PMCID: PMC8046496  PMID: 33875898

Abstract

The Air Quality Health Index (AQHI) is an aggregate indicator of air pollution used to communicate to Canadians the health impact of short-term exposure to current air pollutant levels. Understanding the stochastic behaviour of the AQHI can aid public health officials in predicting air pollution levels, determining the likelihood and duration of air quality advisories, and planning for increased strain on the health care system during periods of higher air pollution. Previous research has applied discrete-time Markov chains to investigate stochastic behaviour of air pollution indices but only in a handful of regions and none with the same climatic characteristics as Canadian regions.
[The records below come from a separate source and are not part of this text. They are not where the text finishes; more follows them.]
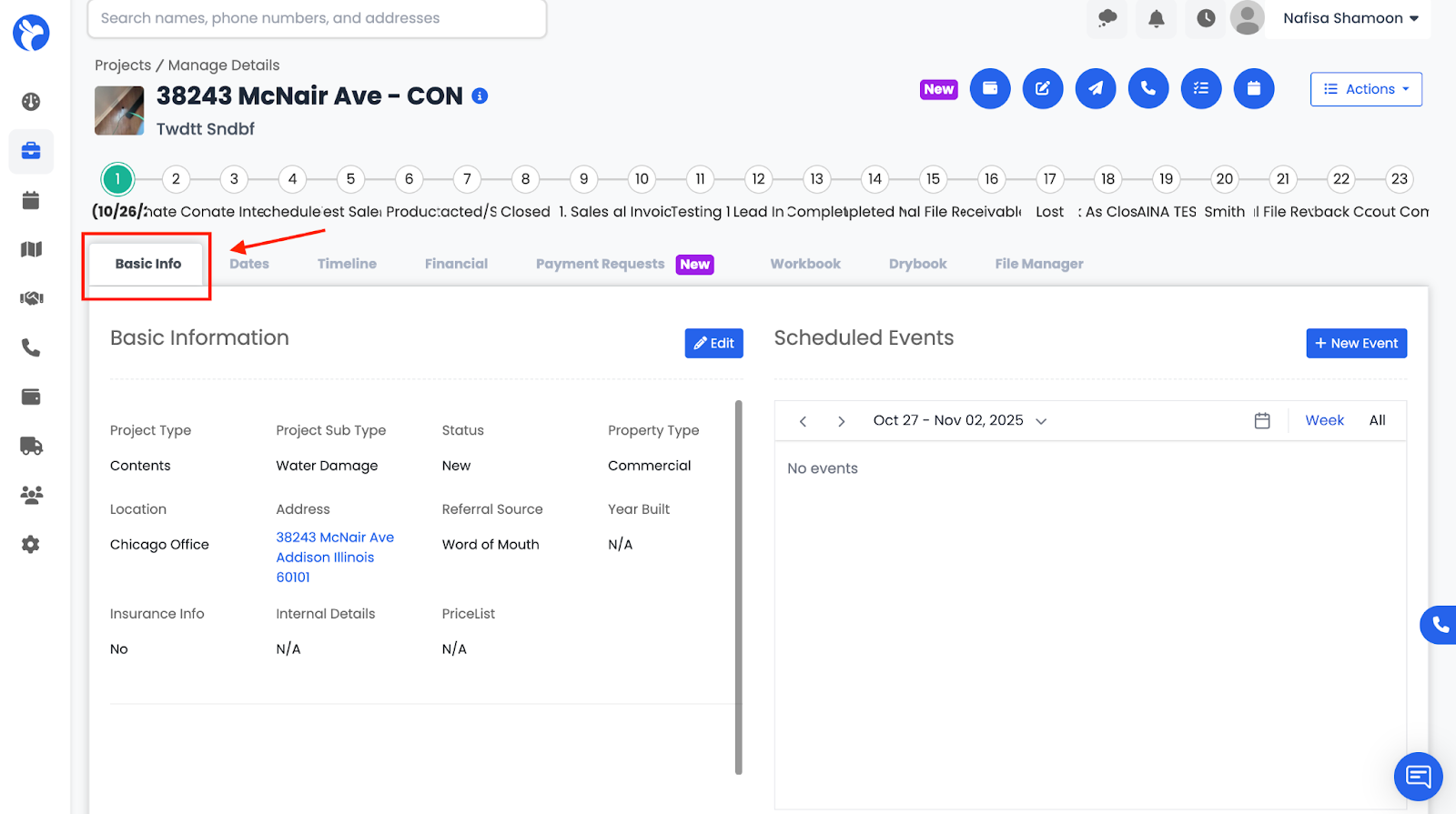The height and width of the screenshot is (814, 1456).
Task: Click the clock history icon in header
Action: 1206,19
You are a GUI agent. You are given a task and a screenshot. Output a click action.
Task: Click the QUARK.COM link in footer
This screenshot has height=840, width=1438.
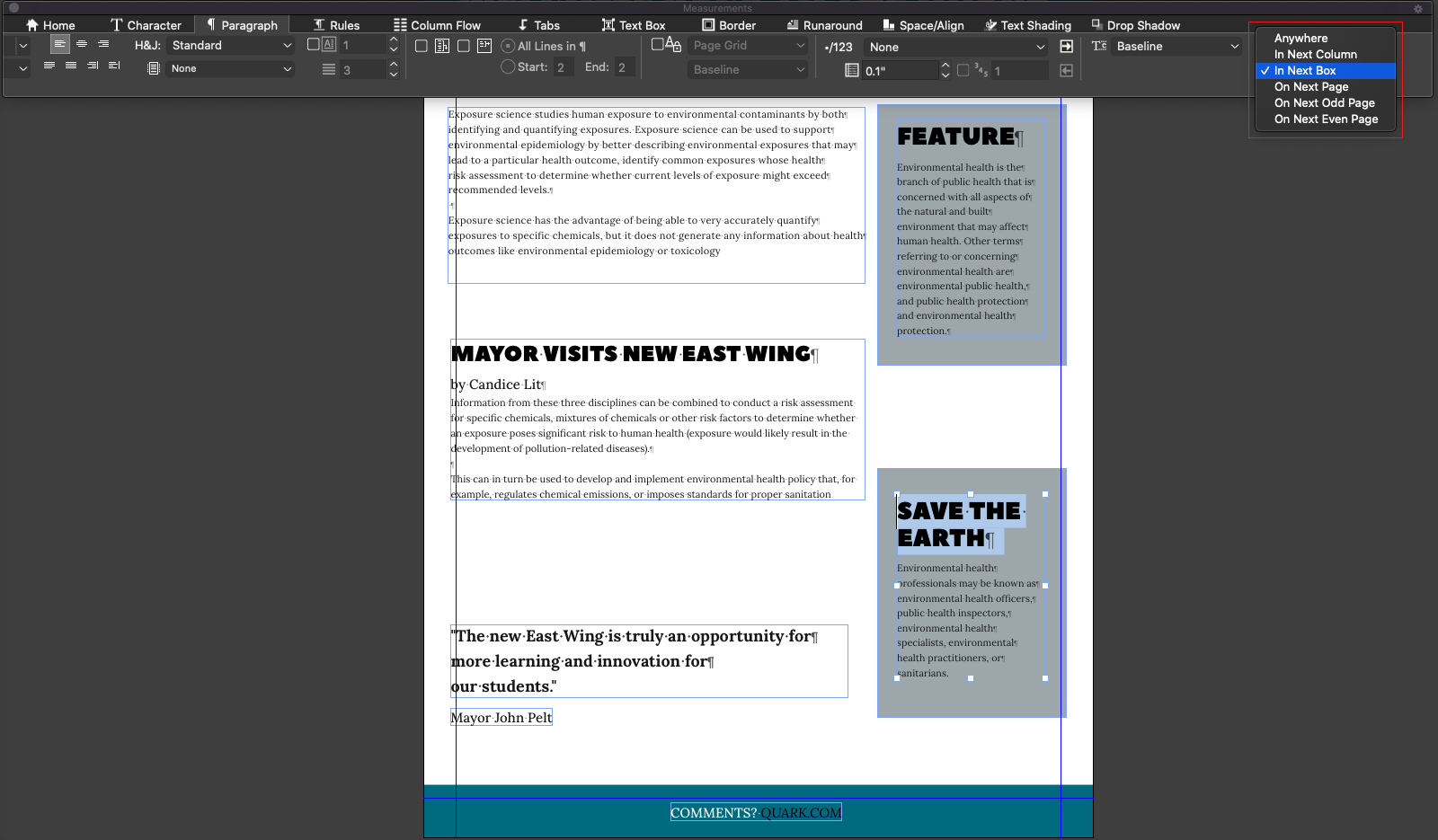[x=801, y=813]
In this study, we investigated the stochastic behaviour of AQHI risk categories in Ontario (34 air monitoring stations) for 5 years from 2015 to 2019. We employed discrete-time Markov chains using three of the AQHI risk categories (Low Risk, Moderate Risk, High Risk) as states to determine (1) the transition probabilities between these states, (2) the long-run proportion of time spent in each state, and (3) the mean persistence time of each state. These results were then used to assess spatial trends in the stochastic behaviour of AQHI risk categories and the likelihood and duration of air quality advisories. Overall, the air quality (as characterised by the AQHI) in Ontario tends to decrease as population density increases. Urban areas spent a greater proportion of time in higher risk categories, and tended to remain in the higher risk categories for longer before transitioning.
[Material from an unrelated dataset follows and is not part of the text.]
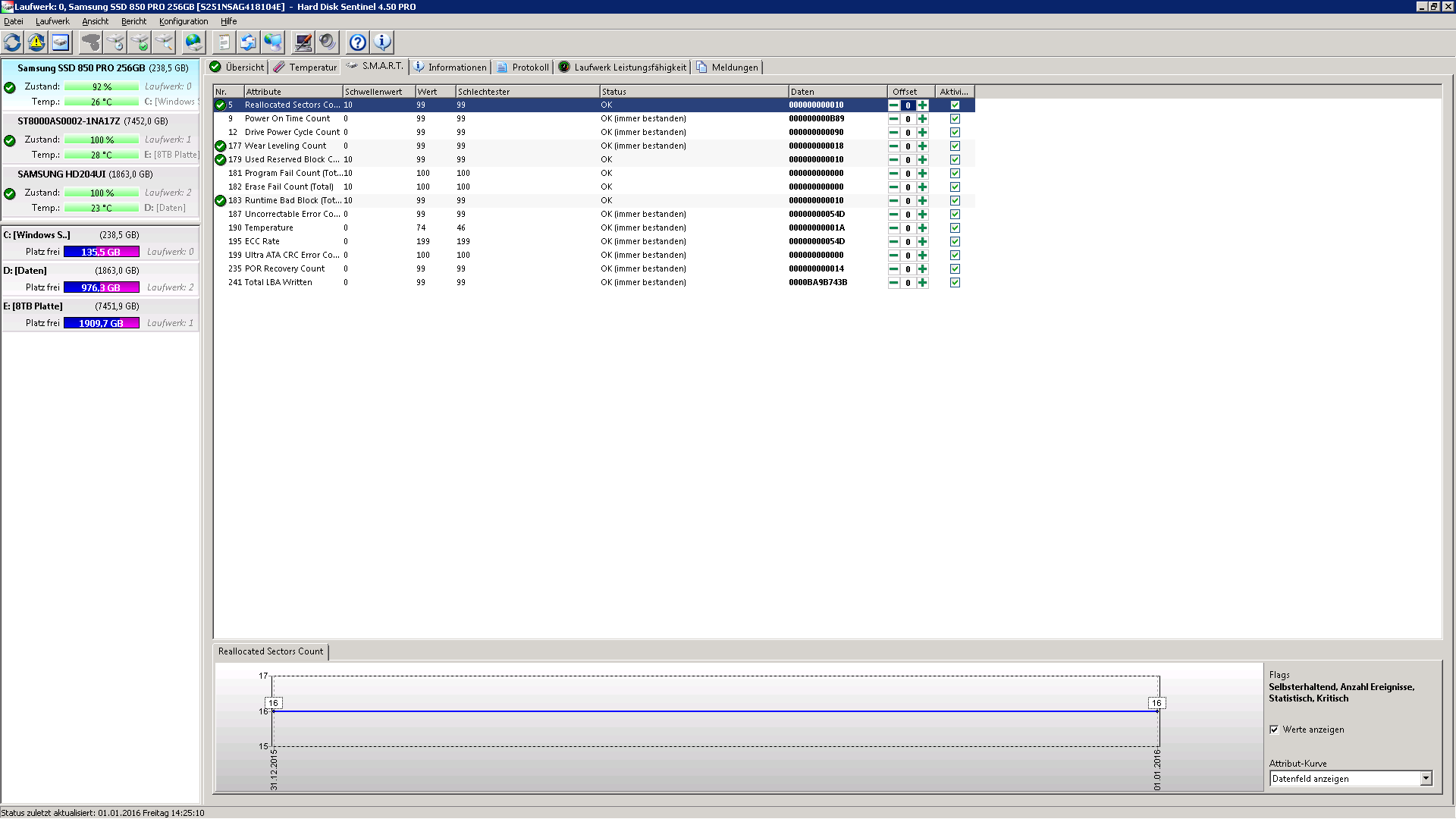Click the refresh arrows toolbar icon
Screen dimensions: 1456x819
pos(13,42)
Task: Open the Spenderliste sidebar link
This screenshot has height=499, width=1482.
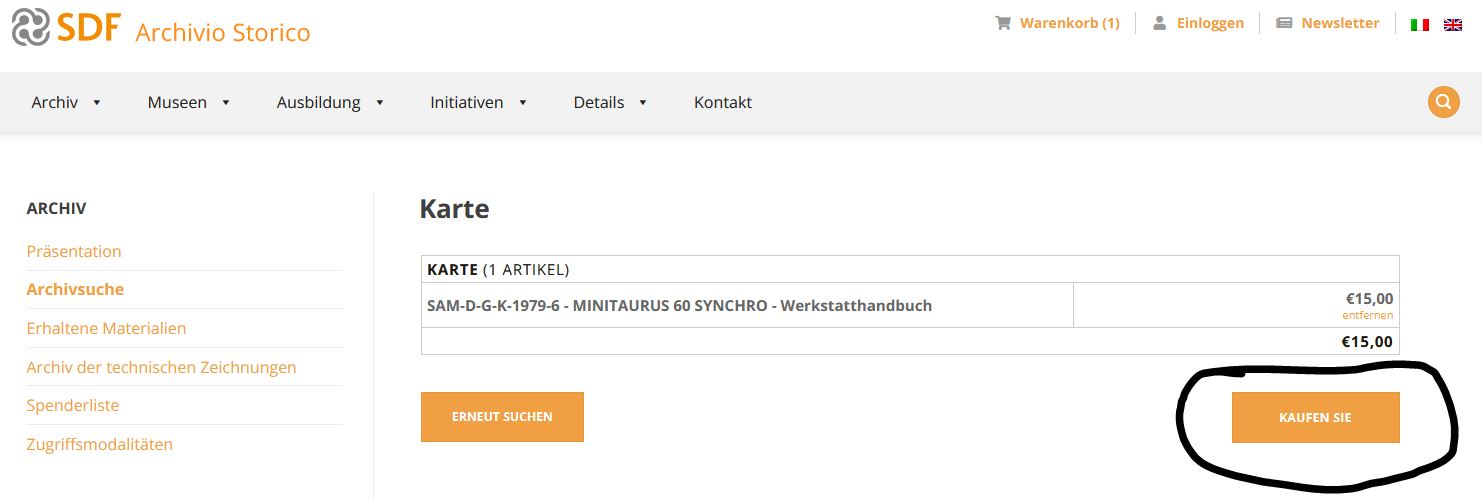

Keywords: Air pollution; Air Quality Health Index; Discrete-time Markov chain, AQHI levels, AQHI risk category duration, Ontario air quality, Air quality advisories

Introduction

Air pollution is a global concern due to its detrimental impact on human health. Numerous studies have identified links between air pollution and increases in mortality and hospital admissions due to respiratory and cardiovascular disease (Brunekreef & Holgate, 2002). Predicting air pollution levels can help public health officials make recommendations to limit outdoor air exposure and plan for increased strain on the health care system during periods of higher air pollution.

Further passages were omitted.